## DIRECTIONS FOR THIS TASK
Where a record contains a picture, omit the picture and repeat the rest exactly.

|---|

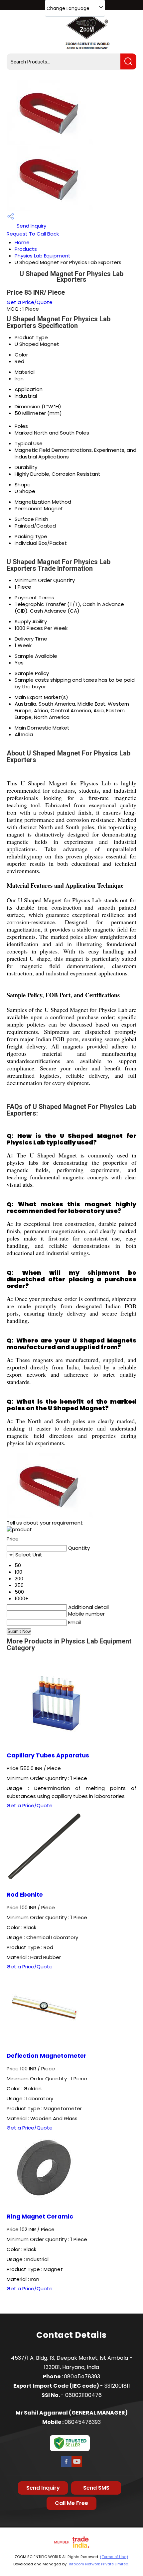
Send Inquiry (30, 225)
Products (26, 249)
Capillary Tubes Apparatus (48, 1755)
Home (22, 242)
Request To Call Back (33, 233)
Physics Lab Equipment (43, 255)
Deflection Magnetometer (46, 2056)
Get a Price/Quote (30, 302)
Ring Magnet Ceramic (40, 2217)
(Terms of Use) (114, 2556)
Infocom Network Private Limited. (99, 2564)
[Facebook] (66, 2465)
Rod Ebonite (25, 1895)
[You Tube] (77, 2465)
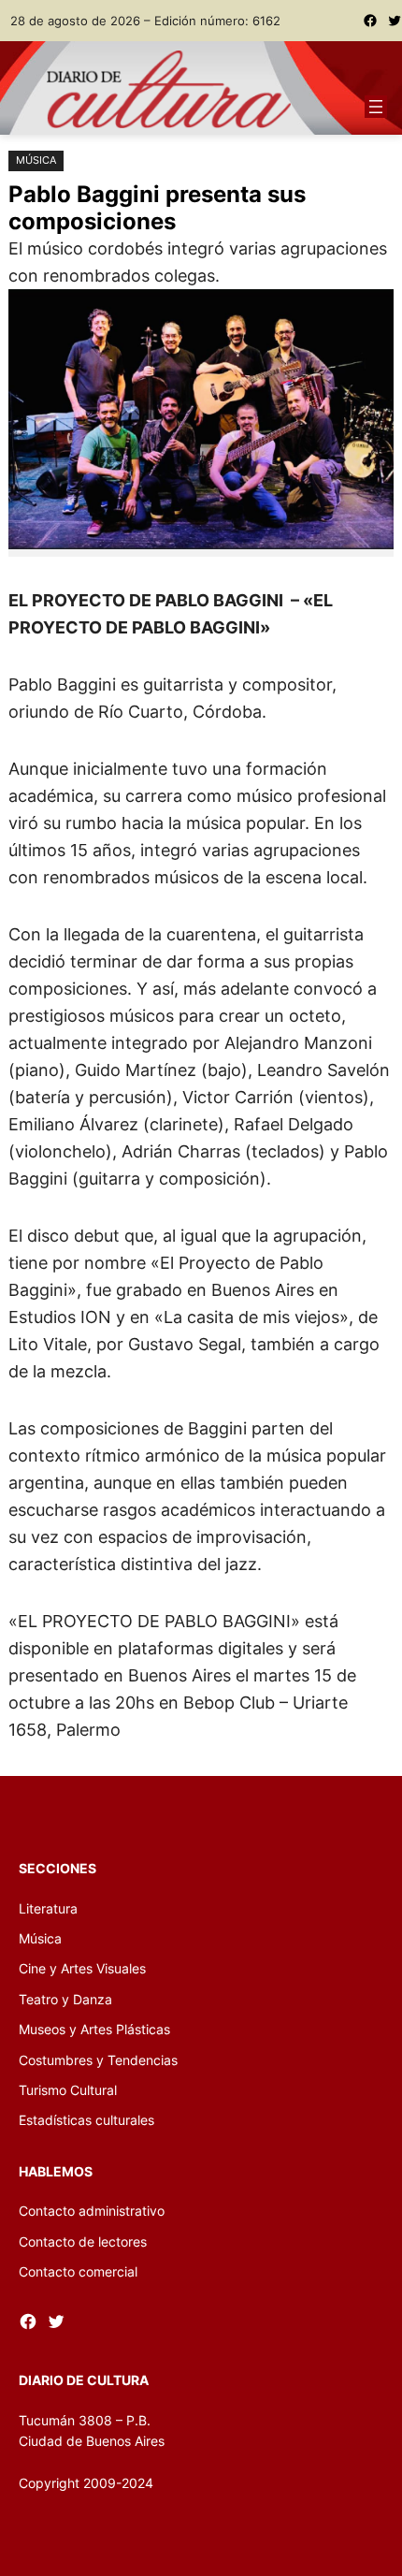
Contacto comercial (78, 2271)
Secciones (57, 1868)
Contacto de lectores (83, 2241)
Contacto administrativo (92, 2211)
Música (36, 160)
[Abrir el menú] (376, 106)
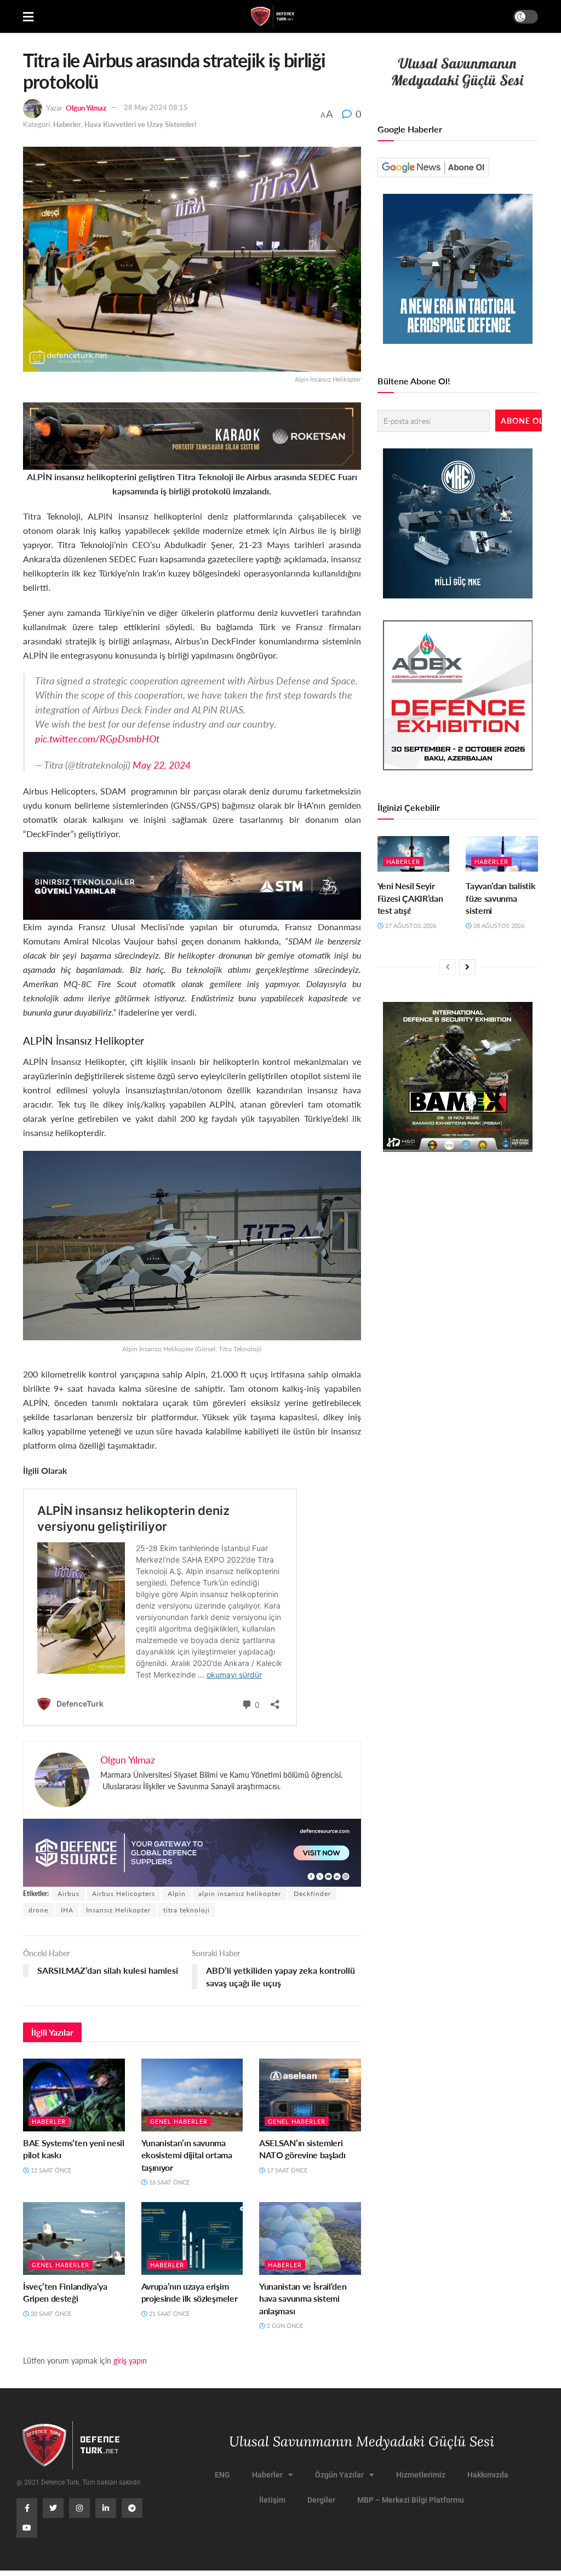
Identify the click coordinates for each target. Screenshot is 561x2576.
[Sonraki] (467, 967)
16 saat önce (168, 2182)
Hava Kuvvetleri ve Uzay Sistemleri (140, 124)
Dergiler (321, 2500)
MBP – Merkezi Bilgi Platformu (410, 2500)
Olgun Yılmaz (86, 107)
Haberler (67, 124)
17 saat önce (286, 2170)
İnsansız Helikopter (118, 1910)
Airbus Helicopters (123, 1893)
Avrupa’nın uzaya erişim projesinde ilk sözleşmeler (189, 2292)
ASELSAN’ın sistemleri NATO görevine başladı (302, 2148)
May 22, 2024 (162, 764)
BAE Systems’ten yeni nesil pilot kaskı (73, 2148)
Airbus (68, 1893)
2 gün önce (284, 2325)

|---|

## PROBLEM SOLUTION
Send Inquiry (30, 225)
Products (26, 249)
Capillary Tubes Apparatus (48, 1755)
Home (22, 242)
Request To Call Back (33, 233)
Physics Lab Equipment (43, 255)
Deflection Magnetometer (46, 2056)
Get a Price/Quote (30, 302)
Ring Magnet Ceramic (40, 2217)
(Terms of Use) (114, 2556)
Infocom Network Private Limited. (99, 2564)
[Facebook] (66, 2465)
Rod Ebonite (25, 1895)
[You Tube] (77, 2465)
Contacto comercial (78, 2271)
Secciones (57, 1868)
Contacto de lectores (83, 2241)
Contacto administrativo (92, 2211)
Música (36, 160)
[Abrir el menú] (376, 106)
Identify the click coordinates for each target. Screenshot is 561x2576.
[Sonraki] (467, 967)
16 saat önce (168, 2182)
Hava Kuvvetleri ve Uzay Sistemleri (140, 124)
Dergiler (321, 2500)
MBP – Merkezi Bilgi Platformu (410, 2500)
Olgun Yılmaz (86, 107)
Haberler (67, 124)
17 saat önce (286, 2170)
İnsansız Helikopter (118, 1910)
Airbus Helicopters (123, 1893)
Avrupa’nın uzaya erişim projesinde ilk sözleşmeler (189, 2292)
ASELSAN’ın sistemleri NATO görevine başladı (302, 2148)
May 22, 2024 (162, 764)
BAE Systems’ten yeni nesil pilot kaskı (73, 2148)
Airbus (68, 1893)
2 gün önce (284, 2325)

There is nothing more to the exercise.